> YOUR OBJECTIVE
Every line below from the one containing "門市資料 (534, 2388)" through the one containing "Lokasjoner (254, 102)" must be transcribed exactly. Omit all lines outside that stretch.

> SUPPLIED RECORDS

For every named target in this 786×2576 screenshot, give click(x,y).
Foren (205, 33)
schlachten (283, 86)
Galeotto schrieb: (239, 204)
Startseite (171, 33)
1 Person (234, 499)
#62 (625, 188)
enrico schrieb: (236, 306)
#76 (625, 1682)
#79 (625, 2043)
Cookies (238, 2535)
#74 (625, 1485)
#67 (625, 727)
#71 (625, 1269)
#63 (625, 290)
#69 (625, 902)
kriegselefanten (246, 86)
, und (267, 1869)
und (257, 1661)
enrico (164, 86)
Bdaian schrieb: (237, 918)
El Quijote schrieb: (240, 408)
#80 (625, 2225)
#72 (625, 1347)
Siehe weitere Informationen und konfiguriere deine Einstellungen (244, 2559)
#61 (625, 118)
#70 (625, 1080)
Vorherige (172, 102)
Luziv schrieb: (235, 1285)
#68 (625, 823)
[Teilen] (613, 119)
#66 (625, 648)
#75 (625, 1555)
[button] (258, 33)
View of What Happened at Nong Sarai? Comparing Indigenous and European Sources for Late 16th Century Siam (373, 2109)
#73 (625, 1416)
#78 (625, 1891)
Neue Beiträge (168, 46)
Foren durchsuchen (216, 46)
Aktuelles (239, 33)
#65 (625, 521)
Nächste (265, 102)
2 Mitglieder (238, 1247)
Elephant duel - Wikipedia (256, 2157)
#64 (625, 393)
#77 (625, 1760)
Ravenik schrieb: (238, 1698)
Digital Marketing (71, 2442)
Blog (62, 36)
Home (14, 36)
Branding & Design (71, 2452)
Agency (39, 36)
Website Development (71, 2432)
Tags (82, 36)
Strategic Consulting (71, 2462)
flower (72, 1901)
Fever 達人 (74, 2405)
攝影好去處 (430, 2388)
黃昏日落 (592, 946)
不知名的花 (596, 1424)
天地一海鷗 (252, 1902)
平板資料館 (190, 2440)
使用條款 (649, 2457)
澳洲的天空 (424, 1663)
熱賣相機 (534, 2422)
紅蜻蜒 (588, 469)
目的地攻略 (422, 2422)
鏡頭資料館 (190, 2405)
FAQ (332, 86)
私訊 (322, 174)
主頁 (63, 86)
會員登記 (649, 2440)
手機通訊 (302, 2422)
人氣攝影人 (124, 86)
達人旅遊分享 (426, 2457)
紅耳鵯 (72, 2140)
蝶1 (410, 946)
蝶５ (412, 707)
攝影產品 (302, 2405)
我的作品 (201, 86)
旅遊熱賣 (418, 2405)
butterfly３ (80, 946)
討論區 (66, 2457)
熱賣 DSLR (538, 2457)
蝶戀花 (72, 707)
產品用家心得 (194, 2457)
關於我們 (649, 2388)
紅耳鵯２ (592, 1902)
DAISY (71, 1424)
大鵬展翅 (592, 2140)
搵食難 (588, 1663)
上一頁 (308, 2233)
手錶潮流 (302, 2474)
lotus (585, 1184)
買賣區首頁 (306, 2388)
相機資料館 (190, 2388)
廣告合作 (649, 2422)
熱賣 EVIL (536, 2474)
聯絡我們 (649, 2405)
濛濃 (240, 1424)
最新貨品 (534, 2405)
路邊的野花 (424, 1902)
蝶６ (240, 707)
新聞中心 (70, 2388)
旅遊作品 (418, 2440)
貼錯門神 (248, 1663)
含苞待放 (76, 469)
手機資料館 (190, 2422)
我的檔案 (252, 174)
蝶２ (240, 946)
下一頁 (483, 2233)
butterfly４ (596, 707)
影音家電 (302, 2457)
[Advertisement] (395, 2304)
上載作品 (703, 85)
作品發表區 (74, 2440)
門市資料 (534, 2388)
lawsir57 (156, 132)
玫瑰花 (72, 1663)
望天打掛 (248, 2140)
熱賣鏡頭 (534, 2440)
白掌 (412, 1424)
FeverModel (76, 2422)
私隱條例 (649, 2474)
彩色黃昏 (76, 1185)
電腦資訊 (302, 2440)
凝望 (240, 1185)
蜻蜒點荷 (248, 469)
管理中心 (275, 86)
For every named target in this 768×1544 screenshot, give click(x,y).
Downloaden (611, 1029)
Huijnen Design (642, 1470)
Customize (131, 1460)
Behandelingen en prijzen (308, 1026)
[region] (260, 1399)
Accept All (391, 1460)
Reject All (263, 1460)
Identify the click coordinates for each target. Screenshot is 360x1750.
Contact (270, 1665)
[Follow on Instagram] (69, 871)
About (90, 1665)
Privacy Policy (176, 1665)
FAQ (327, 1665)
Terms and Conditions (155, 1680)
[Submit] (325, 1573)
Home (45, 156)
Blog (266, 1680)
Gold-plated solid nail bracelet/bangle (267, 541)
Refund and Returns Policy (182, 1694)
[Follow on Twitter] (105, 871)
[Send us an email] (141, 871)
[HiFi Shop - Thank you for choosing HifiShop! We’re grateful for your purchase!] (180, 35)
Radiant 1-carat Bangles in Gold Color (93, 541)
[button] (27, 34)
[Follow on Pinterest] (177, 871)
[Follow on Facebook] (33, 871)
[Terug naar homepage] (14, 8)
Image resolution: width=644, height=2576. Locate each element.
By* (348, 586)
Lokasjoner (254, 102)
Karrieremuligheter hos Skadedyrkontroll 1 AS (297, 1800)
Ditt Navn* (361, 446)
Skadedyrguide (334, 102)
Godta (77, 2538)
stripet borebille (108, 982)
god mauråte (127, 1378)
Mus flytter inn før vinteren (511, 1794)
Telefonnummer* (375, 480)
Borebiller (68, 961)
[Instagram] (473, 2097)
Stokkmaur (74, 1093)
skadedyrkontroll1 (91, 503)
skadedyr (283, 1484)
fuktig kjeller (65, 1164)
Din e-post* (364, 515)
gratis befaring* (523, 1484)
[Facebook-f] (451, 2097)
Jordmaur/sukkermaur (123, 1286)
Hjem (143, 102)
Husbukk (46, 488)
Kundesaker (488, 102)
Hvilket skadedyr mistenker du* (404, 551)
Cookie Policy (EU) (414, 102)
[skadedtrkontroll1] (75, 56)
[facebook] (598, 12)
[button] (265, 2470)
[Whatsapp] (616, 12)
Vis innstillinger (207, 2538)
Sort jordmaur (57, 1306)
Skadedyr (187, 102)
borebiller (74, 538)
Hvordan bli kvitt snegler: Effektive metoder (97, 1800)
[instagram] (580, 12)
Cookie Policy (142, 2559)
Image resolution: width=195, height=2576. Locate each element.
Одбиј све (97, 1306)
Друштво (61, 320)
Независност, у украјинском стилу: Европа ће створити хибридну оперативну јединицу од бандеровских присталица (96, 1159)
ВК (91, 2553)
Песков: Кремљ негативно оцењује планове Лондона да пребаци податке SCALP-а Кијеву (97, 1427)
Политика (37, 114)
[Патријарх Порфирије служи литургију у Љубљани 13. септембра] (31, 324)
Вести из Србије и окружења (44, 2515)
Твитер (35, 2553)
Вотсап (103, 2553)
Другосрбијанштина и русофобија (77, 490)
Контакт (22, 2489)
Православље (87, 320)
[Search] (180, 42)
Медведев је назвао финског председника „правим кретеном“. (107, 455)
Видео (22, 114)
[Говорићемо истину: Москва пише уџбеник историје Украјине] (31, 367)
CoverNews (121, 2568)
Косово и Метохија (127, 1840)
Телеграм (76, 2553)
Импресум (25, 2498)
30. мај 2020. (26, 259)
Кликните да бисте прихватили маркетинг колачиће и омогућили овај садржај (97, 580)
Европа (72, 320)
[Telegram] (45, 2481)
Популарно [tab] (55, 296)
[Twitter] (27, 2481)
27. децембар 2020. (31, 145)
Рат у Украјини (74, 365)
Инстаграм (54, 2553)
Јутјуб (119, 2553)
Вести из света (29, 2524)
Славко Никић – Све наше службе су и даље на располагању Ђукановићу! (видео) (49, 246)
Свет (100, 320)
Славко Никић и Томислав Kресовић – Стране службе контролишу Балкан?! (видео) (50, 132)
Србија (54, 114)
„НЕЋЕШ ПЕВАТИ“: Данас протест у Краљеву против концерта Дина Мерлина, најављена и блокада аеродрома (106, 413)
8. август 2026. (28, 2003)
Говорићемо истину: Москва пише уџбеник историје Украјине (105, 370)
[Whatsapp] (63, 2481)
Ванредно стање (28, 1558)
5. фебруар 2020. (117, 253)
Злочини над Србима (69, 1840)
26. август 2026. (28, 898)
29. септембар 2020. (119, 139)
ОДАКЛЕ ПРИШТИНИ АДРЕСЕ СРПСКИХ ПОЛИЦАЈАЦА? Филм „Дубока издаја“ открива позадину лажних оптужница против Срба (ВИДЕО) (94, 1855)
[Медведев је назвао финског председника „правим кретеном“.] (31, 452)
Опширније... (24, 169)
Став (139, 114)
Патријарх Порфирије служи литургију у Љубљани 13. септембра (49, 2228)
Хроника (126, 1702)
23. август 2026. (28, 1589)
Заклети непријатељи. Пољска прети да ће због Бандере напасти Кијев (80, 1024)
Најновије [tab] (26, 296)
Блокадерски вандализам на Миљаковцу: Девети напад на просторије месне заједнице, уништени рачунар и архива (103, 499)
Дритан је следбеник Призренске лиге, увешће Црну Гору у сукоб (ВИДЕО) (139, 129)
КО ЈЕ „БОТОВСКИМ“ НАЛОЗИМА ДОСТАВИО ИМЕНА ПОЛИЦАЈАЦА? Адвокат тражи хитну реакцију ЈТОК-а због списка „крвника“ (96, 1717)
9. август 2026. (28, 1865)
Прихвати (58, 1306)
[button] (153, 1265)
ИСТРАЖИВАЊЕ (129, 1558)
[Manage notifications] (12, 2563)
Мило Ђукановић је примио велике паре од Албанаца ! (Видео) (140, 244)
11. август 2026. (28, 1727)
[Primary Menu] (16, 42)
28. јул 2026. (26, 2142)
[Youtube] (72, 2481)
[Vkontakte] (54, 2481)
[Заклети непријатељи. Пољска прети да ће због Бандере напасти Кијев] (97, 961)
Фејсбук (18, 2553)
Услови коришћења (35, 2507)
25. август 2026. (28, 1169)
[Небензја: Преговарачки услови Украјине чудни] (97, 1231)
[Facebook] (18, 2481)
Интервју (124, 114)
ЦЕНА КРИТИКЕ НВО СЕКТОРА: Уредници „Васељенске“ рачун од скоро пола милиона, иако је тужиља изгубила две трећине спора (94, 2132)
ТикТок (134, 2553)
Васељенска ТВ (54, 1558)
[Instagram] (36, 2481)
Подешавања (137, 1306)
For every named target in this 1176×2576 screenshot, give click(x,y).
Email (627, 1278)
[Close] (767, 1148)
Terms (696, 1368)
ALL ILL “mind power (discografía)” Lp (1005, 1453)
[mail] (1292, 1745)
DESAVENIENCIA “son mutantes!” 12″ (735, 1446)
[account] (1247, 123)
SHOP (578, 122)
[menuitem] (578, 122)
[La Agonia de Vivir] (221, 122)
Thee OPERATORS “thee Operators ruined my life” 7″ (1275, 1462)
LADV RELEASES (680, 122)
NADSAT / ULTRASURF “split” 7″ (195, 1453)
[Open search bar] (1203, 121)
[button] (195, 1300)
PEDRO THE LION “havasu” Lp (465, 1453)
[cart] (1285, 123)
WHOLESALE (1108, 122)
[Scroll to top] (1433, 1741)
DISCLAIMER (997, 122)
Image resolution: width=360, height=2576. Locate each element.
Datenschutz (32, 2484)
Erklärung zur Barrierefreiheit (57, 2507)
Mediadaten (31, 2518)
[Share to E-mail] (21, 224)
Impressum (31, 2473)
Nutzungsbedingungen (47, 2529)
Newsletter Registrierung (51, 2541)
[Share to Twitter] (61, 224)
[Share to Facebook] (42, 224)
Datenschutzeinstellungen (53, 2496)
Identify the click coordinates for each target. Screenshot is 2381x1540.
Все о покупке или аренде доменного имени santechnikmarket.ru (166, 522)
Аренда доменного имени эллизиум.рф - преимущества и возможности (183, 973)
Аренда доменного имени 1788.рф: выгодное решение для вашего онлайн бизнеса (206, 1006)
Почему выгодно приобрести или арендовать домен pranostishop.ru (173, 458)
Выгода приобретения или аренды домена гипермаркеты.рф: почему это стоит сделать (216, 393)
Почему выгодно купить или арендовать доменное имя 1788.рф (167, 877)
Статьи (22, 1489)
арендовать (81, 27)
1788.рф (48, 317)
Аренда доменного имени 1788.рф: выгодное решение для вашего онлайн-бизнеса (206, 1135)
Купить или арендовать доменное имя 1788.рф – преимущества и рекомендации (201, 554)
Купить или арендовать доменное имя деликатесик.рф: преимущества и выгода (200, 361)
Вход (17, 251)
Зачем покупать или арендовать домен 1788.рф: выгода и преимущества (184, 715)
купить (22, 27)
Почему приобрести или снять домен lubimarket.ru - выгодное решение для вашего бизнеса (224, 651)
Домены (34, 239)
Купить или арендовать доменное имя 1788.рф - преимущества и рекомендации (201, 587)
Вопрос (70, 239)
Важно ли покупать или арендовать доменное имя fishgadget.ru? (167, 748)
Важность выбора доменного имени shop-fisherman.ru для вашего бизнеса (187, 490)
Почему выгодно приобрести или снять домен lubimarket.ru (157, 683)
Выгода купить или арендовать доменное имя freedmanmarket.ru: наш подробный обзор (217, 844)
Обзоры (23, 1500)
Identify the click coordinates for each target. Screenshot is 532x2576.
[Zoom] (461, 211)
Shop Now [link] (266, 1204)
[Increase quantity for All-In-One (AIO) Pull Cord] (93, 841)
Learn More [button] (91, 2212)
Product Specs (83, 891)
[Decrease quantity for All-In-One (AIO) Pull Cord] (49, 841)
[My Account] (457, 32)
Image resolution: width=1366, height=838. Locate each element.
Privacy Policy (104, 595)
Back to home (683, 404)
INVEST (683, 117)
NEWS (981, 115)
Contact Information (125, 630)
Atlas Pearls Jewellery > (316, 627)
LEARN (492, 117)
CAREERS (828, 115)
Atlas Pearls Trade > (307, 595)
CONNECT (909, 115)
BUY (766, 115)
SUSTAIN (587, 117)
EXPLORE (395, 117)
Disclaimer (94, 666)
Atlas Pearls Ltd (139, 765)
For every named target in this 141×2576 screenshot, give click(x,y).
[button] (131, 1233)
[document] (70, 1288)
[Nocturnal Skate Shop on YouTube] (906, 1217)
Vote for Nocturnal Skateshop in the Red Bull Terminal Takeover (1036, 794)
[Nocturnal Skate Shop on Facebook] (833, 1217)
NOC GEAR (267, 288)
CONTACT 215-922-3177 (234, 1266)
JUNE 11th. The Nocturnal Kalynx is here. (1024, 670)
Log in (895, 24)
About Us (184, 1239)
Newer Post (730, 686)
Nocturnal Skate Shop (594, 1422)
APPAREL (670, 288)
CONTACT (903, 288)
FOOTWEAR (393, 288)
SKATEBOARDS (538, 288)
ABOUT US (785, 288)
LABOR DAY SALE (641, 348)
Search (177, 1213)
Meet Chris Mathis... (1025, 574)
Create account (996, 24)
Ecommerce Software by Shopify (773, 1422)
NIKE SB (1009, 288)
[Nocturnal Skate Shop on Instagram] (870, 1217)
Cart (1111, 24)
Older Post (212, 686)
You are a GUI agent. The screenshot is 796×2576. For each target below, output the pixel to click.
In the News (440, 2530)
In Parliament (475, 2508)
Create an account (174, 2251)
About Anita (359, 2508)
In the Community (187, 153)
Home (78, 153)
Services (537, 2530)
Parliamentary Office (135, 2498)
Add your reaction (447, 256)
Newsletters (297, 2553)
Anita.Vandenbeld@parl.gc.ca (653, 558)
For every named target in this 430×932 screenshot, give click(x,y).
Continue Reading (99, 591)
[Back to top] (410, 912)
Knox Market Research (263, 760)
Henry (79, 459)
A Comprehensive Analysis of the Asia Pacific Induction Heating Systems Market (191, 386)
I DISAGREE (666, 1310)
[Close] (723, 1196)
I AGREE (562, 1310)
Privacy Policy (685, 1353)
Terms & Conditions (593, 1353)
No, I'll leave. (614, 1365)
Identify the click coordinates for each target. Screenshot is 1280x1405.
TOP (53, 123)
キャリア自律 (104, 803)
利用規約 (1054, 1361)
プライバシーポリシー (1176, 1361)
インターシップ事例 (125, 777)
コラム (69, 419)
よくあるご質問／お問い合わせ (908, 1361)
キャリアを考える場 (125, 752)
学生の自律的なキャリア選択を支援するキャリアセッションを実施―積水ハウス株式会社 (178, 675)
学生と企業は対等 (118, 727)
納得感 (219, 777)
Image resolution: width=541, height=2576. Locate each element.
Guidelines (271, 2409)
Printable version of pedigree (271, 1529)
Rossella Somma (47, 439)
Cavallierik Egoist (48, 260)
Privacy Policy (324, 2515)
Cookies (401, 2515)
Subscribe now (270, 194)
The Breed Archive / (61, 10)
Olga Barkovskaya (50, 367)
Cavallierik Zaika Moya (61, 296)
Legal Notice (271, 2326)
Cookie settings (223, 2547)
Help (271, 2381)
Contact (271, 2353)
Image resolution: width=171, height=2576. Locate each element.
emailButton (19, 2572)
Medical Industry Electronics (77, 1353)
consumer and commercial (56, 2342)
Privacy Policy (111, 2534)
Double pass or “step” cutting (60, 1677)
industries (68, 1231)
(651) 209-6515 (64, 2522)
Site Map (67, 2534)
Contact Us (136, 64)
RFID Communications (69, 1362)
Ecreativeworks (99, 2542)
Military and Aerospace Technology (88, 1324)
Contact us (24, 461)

> OUTPUT FOR THIS TASK
門市資料 (534, 2388)
lawsir57 (156, 132)
玫瑰花 (72, 1663)
望天打掛 (248, 2140)
熱賣鏡頭 (534, 2440)
白掌 (412, 1424)
FeverModel (76, 2422)
私隱條例 (649, 2474)
彩色黃昏 (76, 1185)
電腦資訊 (302, 2440)
凝望 (240, 1185)
蜻蜒點荷 (248, 469)
管理中心 (275, 86)
For every named target in this 768×1544 screenshot, give click(x,y).
Downloaden (611, 1029)
Huijnen Design (642, 1470)
Customize (131, 1460)
Behandelingen en prijzen (308, 1026)
[region] (260, 1399)
Accept All (391, 1460)
Reject All (263, 1460)
Identify the click coordinates for each target. Screenshot is 360x1750.
Contact (270, 1665)
[Follow on Instagram] (69, 871)
About (90, 1665)
Privacy Policy (176, 1665)
FAQ (327, 1665)
Terms and Conditions (155, 1680)
[Submit] (325, 1573)
Home (45, 156)
Blog (266, 1680)
Gold-plated solid nail bracelet/bangle (267, 541)
Refund and Returns Policy (182, 1694)
[Follow on Twitter] (105, 871)
[Send us an email] (141, 871)
[HiFi Shop - Thank you for choosing HifiShop! We’re grateful for your purchase!] (180, 35)
Radiant 1-carat Bangles in Gold Color (93, 541)
[button] (27, 34)
[Follow on Pinterest] (177, 871)
[Follow on Facebook] (33, 871)
[Terug naar homepage] (14, 8)
Image resolution: width=644, height=2576. Locate each element.
By* (348, 586)
Lokasjoner (254, 102)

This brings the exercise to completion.